Maina Doe, photo by Minori Ueda

It’s the perfect opening scene of a biopic. Maina Doe, rising Somali-Indonesian-Australian R&B star, is discovered while waitressing at a posh Sydney restaurant. “It’s very ‘girl meets business person’ and then they go on this adventure in showbiz,” Doe jokes.

Doe remembers her now-manager casting “funny” looks at her. “At the end of the night, she was like, ‘I recognise you from somewhere.’” As it turns out, the woman had seen Doe previously – but when she was performing jazz, not bussing tables. “She slipped me her number. Literally a few weeks later we decided that we were gonna try and do this music thing together. It’s very serendipitous.” Doe promptly put in her notice at the eatery. “I hated the job, to be honest.”

In real life, Doe couldn’t be more different than her pensive persona. The expressive vocalist specialises in noirish R&B with elements of moody hip-hop and electronica. But, dialling NME on a Friday morning, Doe is quirky and chatty, revealing that she’s “quit” caffeine. “It was the hardest thing I’ve ever had to do in my life, but now my brain works without coffee. So that’s the win.”

Doe is readying her debut EP, ‘ODIWAMS’ (which stands for ‘one day it will all make sense’, stylised as a single sentence without spaces). Its six songs – including the singles ‘Witness’, ‘Lucid Dreams’ and ‘Maybe’ – are “about the world, myself, self-discovery”.

“I’ve grown the most in my resolve”

Doe’s story starts in Bandung, Indonesia, where, born to an Indonesian father and Somali mother but living with her grandmother and older brother, she had formative musical experiences. “We had a really feral childhood in the best way possible!” she laughs. “I was running around a very colourful, vibrant, creative community… We had buskers at every corner – magicians and musicians and street performers.

“Everyone plays music there, everyone knows how to play the guitar, everyone sings… It’s something you share with the community. It’s not a capitalistic pursuit or anything like that.
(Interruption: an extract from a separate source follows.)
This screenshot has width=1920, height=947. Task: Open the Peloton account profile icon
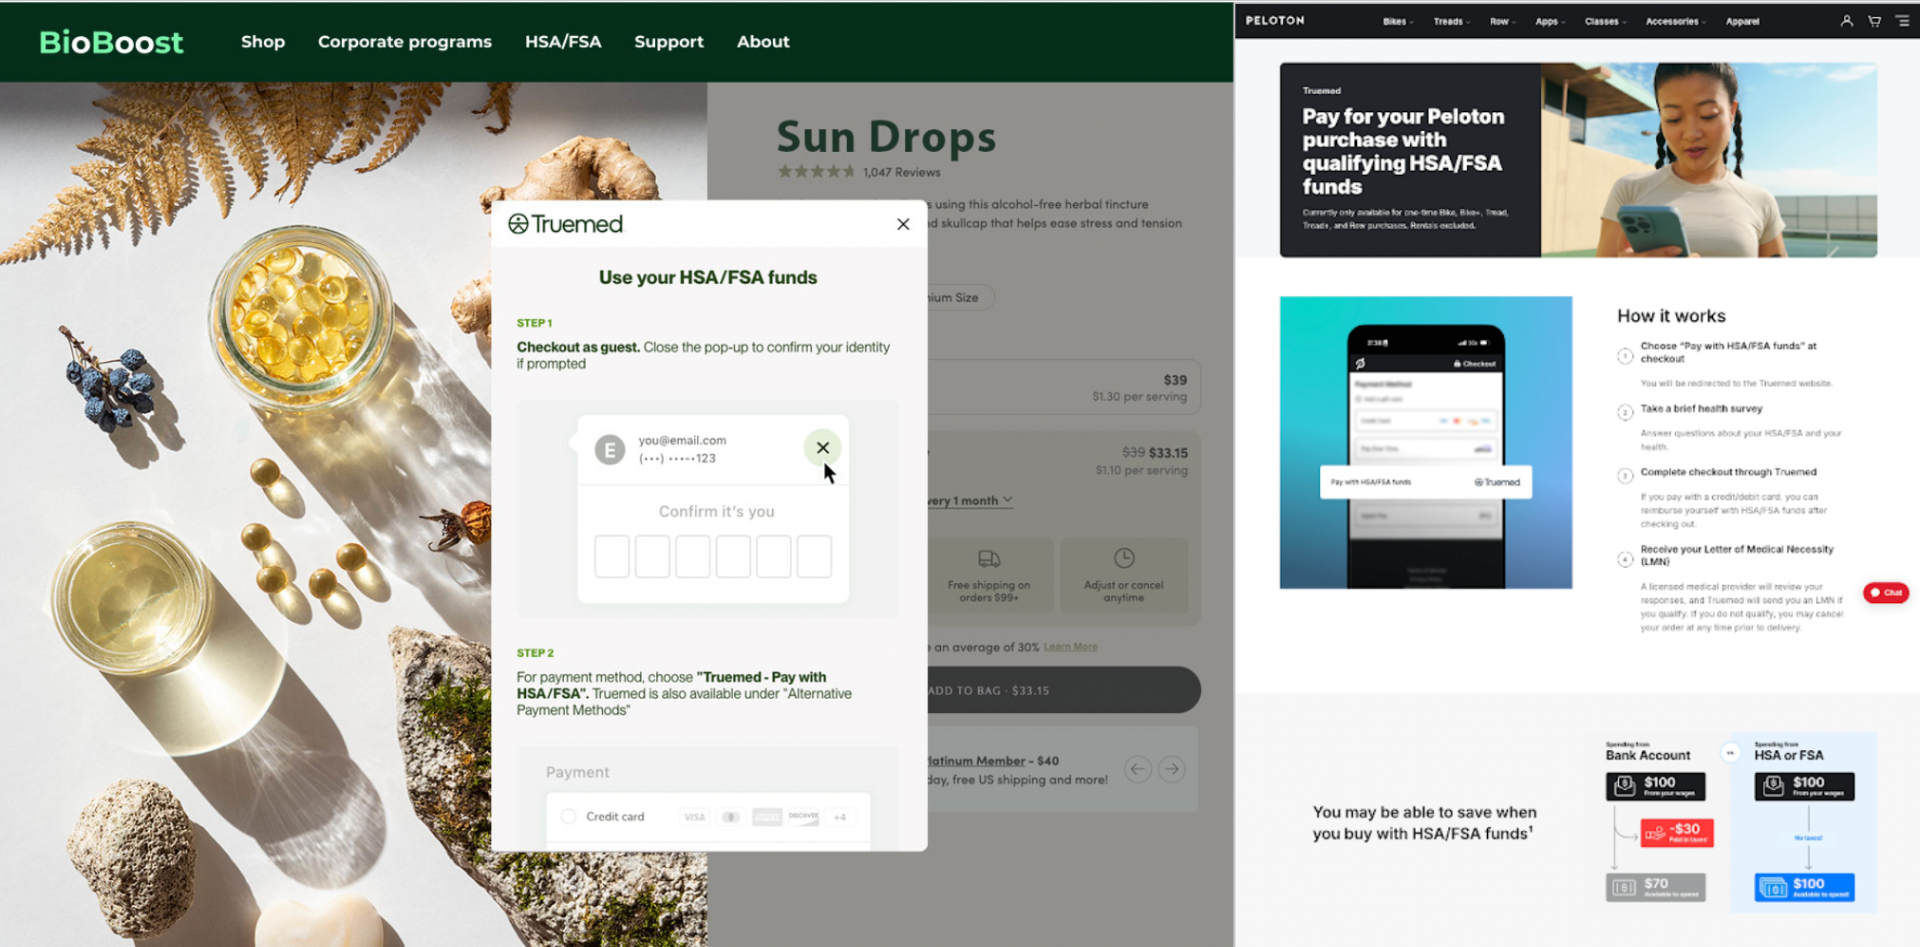pyautogui.click(x=1846, y=21)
It’s just a way of life.”

At seven, Doe joined her mother in the “starkly different” Sydney. Though she enjoyed singing soulful jazz – and idolised Nina Simone – Doe didn’t consider music a viable vocation. “Being from an immigrant family, pursuing music is often seen as kind of stupid. ‘Why would you pursue music? That’s crazy.’”

But, using her birth name Nasra, she established herself in Western Sydney’s multicultural music milieu as a backing singer and songwriter, collaborating with the likes of local trailblazer BLESSED.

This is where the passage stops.